Graphic by Reid Nyenhuis


The New York Knicks’ brutal war of attrition is finally over, and they have fallen. 

The almost comically worn-down squad fought until the last moment before bowing out in a second-round Game 7 that somehow felt simultaneously like a letdown and a relief, a disappointment and an overachievement. 

Since the midpoint of the season, there was something different about this team. Something promising, but cursed. Jalen Brunson continued his ascent to superstardom and Julius Randle had a bounceback season, pummeling helpless undersized forwards en route to his second All-Star appearance in orange and blue. Before the deadline, they traded two beloved young homegrown players in exchange for O.G. Anunoby, who fit in seamlessly from day one. The Knicks won 21 of their first 23 games with him and looked unstoppable. 

Then came the rain.

Randle needed season-ending shoulder surgery. Anunoby missed 32 games to elbow surgery, then suffered a hamstring injury in the second-round series against the Pacers and was limited to a brief four-minute cameo the rest of the playoffs. 

Mitchell Robinson began the season finally fulfilling his potential as a dominant defensive center, limiting his fouls and improving his positioning while also emerging as the league’s premier offensive rebounder. He wound up needing ankle surgery twice and was forced to sit out the entire Pacers series. Isaiah Hartenstein—also having the best season of his career— started in his stead, but had his minutes limited most of the season due to Achilles tendon issues. 

Their best bench scorer, Bojan Bogdanovic, acquired in a midseason trade, saw his season end with foot surgery during their first-round series against Philadelphia. 

In all, the Knicks entered the playoffs leaning on an eight-man rotation that was already missing its second-best player. 

When the season ended, even team ironman Josh Hart and Jalen Brunson were cooked, with Hart barely unable to move after an abdominal injury and Brunson fracturing his shooting hand in the final game. Only three from that eight-man group were still healthy as the final whistle blew. 

In a way, it was a fitting end for the team. All year long, injuries piled up, and all year long, they managed to stay afloat. Sometimes, it was by starting a center with one healthy leg. Sometimes, it was by starting 6’4” shooting guard Josh Hart at power forward or playing a starting backcourt of Brunson and Deuce McBride, both standing at barely six feet. 

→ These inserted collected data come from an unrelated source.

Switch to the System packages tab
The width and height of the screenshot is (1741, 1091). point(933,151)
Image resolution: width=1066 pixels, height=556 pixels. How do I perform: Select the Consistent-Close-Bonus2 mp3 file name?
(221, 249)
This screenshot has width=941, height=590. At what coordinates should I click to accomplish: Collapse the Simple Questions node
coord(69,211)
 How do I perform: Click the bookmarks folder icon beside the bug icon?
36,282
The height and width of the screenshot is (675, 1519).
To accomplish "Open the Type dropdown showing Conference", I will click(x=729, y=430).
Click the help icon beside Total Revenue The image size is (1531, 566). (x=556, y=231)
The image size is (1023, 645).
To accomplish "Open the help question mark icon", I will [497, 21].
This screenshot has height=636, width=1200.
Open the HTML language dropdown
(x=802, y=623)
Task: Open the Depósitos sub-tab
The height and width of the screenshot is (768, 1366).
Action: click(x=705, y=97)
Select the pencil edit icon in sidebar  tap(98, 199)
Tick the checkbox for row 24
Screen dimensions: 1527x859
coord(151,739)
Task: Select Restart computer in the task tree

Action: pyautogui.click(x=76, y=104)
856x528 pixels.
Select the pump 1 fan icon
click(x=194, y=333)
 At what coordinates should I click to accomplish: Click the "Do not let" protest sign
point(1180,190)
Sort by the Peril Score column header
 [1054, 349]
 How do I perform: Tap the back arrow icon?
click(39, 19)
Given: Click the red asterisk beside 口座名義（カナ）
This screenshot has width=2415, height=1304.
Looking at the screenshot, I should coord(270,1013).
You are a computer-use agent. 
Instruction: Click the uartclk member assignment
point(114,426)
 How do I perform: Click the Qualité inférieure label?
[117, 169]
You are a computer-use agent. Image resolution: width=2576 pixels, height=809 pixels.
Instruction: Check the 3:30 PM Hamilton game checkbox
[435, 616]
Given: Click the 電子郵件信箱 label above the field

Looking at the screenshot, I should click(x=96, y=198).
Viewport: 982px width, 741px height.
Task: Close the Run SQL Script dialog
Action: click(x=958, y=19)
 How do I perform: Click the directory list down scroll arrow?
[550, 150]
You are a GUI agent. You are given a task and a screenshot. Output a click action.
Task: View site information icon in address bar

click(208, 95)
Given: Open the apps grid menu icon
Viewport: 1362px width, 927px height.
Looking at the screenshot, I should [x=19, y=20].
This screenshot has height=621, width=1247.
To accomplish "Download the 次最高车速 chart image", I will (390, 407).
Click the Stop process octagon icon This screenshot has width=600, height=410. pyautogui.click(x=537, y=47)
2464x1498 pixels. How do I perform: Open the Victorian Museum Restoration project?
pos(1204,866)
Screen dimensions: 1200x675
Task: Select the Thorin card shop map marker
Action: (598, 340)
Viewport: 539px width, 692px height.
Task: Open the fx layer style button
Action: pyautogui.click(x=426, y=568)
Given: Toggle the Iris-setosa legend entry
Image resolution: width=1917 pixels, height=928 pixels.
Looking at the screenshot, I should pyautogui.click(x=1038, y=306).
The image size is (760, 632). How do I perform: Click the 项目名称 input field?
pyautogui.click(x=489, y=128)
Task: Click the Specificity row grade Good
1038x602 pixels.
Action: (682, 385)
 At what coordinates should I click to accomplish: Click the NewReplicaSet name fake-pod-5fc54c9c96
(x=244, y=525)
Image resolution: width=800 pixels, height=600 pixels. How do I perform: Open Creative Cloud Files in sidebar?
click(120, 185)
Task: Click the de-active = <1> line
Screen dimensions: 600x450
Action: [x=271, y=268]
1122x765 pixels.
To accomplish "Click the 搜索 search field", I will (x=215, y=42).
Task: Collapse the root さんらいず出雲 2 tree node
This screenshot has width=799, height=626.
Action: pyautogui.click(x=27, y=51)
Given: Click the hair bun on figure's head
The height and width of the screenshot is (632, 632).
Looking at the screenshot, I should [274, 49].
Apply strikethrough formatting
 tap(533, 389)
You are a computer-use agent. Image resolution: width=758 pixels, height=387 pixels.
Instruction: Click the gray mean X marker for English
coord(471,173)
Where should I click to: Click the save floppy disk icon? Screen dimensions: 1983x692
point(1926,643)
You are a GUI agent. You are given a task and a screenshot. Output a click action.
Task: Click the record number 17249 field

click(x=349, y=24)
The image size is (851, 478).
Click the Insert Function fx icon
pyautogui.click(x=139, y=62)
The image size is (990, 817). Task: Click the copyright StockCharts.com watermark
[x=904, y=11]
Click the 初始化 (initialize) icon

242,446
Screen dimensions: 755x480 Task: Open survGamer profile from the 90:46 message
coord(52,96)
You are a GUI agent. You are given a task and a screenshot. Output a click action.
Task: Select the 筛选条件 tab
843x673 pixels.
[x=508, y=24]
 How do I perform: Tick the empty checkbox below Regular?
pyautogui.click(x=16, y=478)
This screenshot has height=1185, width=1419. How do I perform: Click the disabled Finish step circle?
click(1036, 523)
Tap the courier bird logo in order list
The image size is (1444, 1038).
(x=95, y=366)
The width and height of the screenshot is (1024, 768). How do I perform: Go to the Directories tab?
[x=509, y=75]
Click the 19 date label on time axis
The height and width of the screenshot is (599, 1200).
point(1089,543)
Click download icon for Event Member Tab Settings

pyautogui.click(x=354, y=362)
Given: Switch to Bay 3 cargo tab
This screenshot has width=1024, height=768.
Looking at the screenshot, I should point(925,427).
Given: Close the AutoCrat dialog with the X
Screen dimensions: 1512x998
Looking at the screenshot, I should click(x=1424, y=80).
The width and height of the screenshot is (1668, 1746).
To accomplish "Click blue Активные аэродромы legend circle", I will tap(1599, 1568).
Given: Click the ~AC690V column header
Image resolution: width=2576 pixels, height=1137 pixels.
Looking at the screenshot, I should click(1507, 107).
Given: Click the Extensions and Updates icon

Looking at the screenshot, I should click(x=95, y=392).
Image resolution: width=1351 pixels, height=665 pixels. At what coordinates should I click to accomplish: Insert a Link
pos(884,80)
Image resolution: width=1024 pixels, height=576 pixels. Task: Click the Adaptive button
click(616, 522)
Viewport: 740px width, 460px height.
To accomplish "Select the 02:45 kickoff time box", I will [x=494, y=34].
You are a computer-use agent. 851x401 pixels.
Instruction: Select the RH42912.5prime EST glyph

By season’s end, the starting lineup only featured one player—Brunson—who was in the opening day starting lineup. Yet, they cobbled together 50 wins, a first-round victory over the reigning NBA MVP in Joel Embiid and an incandescent Tyrese Maxey in a six-game slugfest and pushed the Pacers and their lethal offence to seven games. At times, they resembled the Black Knight in Monty Python—barely mobile, but insisting it’s “just a flesh wound.” 

They outhustled every team they played. Hart crashed the glass as if his life depended on it. Brunson shrugged off contact from defenders twice his size. Undersized players like Precious Achiuwa battled with giants like Joel Embiid and held their own. The ragtag group—the highest draft pick who saw real playoff minutes was former 12th-overall pick Alec Burks, who only played once the injury crisis got out of hand—fought until they had nothing left. 

In the age of parity in the NBA, there’s no guarantee a team on the rise will get back to where they were before, let alone continue their upward trajectory. Yet it’s hard not to feel optimistic about next season for the Knicks. Brunson has established himself as The Guy, Randle will return to take the pressure off him and the supporting cast has grown into their new roles, with players like Donte DiVincenzo and McBride flourishing after taking on more responsibility. 

I couldn’t possibly guess where they’ll end up next season—though surely they can’t have this many injuries again, right?—but one thing is clear: playing against them will be hell. This team is hardwired to never go down without a fight.